REFERÊNCIAS BIBLIOGRÁFICAS

BENJAMIN, Walter. 1992. O narrador. Reflexões sobre a obra de Nikolai Lesskov. In Sobre Arte, Técnica, Linguagem e Política. [Trad. Maria Amélia Cruz] Lisboa: Relógio D’Água, 235 p.

PINHEIRO, Adevanir Aparecida; FOLLMANN, José Ivo. 2012.Trabalho de Extensão Universitária com Afrodescendentes: refazendo laços e desatando nós. Cadernos de Extensão. Ed.Unisinos, p. …

POLLAK, Michael, 1989. Memória, Esquecimento, Silêncio.Rev. Estudos Históricos, 2 (3): 3-15

POLLAK, Michael,1992. Memória e Identidade Social. Rev. Estudos Históricos, 5 (10): 200-212


[1] Ver artigo publicado recentemente em CADERNOS DE EXTENSÃO, Unisinos, 2012. (Pinheiro e Follmann, 2012, p….a …)

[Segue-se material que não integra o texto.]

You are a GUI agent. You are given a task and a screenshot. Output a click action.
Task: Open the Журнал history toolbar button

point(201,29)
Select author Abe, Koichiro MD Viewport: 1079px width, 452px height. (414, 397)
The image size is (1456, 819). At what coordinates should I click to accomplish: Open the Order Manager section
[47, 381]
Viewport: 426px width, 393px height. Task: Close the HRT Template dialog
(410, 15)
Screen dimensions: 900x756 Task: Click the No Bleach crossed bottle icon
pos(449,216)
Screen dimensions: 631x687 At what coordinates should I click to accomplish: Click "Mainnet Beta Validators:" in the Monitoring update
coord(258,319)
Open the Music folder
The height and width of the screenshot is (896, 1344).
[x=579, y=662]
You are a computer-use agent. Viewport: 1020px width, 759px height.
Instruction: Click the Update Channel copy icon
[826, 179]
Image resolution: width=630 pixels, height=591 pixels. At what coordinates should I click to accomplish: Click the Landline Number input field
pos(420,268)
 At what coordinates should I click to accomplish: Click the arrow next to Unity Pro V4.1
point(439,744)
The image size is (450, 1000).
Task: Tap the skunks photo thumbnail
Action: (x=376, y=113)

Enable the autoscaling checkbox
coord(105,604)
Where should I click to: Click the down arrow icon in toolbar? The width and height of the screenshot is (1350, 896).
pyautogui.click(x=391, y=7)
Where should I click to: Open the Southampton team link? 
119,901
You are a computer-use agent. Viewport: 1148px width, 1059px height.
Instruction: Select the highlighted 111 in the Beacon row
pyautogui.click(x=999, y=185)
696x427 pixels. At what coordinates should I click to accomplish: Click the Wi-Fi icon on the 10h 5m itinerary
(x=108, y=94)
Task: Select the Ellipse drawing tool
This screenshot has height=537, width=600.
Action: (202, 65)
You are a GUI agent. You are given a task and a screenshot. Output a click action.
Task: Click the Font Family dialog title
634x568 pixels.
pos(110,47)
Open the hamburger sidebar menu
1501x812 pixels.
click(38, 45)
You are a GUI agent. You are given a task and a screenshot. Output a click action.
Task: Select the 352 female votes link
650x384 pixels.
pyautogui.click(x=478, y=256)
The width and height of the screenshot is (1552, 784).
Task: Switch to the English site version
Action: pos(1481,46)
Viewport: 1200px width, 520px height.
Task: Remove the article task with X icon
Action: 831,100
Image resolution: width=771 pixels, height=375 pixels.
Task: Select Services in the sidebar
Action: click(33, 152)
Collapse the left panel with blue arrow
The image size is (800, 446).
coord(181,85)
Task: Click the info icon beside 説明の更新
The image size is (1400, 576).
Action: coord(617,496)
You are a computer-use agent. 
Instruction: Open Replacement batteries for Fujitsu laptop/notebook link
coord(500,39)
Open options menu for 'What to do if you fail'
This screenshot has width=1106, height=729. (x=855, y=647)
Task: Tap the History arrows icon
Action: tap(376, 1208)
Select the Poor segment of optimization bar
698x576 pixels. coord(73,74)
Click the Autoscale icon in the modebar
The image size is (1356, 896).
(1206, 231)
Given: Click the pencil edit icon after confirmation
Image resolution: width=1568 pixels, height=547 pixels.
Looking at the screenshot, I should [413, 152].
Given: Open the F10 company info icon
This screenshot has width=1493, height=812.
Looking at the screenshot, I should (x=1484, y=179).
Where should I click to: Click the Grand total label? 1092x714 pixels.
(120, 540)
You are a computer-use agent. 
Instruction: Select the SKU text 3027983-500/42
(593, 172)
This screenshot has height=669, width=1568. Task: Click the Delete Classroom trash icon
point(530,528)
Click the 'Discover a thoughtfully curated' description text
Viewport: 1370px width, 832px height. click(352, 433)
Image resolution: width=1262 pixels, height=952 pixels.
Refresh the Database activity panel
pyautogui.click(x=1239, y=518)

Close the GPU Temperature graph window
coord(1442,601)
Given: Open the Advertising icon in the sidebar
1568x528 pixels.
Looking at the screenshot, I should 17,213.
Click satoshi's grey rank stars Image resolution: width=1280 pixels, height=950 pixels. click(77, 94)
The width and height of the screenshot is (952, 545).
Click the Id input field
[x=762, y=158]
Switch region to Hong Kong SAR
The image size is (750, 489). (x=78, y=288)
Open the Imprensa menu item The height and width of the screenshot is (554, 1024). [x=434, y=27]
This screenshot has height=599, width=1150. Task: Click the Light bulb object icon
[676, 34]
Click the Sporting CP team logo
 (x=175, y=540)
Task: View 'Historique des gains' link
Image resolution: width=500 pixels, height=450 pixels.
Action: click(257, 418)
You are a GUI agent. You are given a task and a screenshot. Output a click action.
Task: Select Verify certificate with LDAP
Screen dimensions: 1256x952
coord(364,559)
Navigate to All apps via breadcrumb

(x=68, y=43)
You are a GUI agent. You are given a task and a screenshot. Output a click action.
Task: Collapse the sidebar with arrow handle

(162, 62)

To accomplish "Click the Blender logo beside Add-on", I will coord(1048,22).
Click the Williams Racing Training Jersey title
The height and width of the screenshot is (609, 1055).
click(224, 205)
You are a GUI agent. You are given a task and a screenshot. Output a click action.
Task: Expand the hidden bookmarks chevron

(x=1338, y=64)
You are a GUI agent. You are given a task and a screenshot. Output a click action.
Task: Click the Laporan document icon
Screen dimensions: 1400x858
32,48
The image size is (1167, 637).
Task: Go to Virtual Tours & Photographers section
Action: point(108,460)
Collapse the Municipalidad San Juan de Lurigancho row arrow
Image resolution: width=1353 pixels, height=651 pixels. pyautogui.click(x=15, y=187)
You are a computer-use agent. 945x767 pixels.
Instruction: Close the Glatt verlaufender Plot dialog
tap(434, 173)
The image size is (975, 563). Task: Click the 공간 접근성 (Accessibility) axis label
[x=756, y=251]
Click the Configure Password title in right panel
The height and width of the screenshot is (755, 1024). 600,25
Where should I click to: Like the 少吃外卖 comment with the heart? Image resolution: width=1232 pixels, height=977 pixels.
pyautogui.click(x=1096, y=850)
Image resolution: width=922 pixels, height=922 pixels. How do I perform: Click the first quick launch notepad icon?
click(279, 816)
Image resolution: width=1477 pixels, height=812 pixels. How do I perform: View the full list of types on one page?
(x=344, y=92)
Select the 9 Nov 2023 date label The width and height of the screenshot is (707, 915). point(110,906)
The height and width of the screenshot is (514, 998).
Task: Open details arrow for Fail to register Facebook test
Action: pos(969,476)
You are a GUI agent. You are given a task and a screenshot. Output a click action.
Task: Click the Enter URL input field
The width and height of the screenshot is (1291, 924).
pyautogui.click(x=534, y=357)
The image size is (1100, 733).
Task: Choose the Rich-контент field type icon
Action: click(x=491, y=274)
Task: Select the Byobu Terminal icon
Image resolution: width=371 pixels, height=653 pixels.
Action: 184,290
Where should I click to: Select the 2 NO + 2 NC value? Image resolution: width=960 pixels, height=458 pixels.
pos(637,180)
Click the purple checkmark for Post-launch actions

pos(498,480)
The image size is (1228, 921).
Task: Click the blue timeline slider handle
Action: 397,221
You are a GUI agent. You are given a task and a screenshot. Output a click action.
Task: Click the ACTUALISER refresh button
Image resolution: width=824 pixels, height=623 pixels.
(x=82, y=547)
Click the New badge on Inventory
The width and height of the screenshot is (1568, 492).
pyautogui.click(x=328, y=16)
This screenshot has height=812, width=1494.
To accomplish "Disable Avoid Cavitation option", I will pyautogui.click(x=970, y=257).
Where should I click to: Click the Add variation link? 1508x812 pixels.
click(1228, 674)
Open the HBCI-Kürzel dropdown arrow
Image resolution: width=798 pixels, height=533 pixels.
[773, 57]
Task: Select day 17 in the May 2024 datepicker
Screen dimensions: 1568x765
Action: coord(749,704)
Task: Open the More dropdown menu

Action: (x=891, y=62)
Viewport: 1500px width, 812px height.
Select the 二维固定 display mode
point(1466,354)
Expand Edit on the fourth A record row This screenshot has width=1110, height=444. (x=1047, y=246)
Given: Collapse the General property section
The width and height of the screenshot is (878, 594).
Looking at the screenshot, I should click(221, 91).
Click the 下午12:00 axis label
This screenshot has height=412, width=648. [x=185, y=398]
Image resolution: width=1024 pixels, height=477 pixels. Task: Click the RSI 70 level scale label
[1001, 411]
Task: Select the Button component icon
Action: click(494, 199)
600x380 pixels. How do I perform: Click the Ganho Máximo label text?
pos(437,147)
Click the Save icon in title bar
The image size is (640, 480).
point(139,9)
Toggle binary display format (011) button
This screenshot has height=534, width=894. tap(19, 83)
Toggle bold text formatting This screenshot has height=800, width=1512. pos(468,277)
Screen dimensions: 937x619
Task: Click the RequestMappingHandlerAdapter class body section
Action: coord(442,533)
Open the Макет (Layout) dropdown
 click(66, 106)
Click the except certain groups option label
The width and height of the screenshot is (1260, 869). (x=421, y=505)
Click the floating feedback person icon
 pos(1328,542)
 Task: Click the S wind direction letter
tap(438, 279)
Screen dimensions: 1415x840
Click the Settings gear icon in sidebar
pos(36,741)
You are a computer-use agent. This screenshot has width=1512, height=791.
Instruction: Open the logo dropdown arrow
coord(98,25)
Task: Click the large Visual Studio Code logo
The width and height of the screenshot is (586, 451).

[2] Durante grande parte do período de tráfico dos africanos escravos para o continente americano, e especificamente para o Brasil, eles eram submetidos a um ritual antes de serem embarcados. Era um ritual para esquecerem o seu passado… Eram obrigados a dar voltas em redor de uma árvore, a chamada “árvore do esquecimento”. Ao serem capturados e importados do continente africano para outros países e para o Brasil, eles eram obrigados a fazerem o ritual de esquecimento, ou seja, os homens tinham que dar nove voltas em torno da árvore do esquecimento e as mulheres davam sete voltas. Esta “árvore do esquecimento” continua, depois, se repetindo sob as mais diferentes formas ao longo do processo de escravidão e pós-escravidão…

[3] Ver José Arthur Conde de Gobineau. L’Emigration au Brésil, 1874, in Georges Raeders, 1988.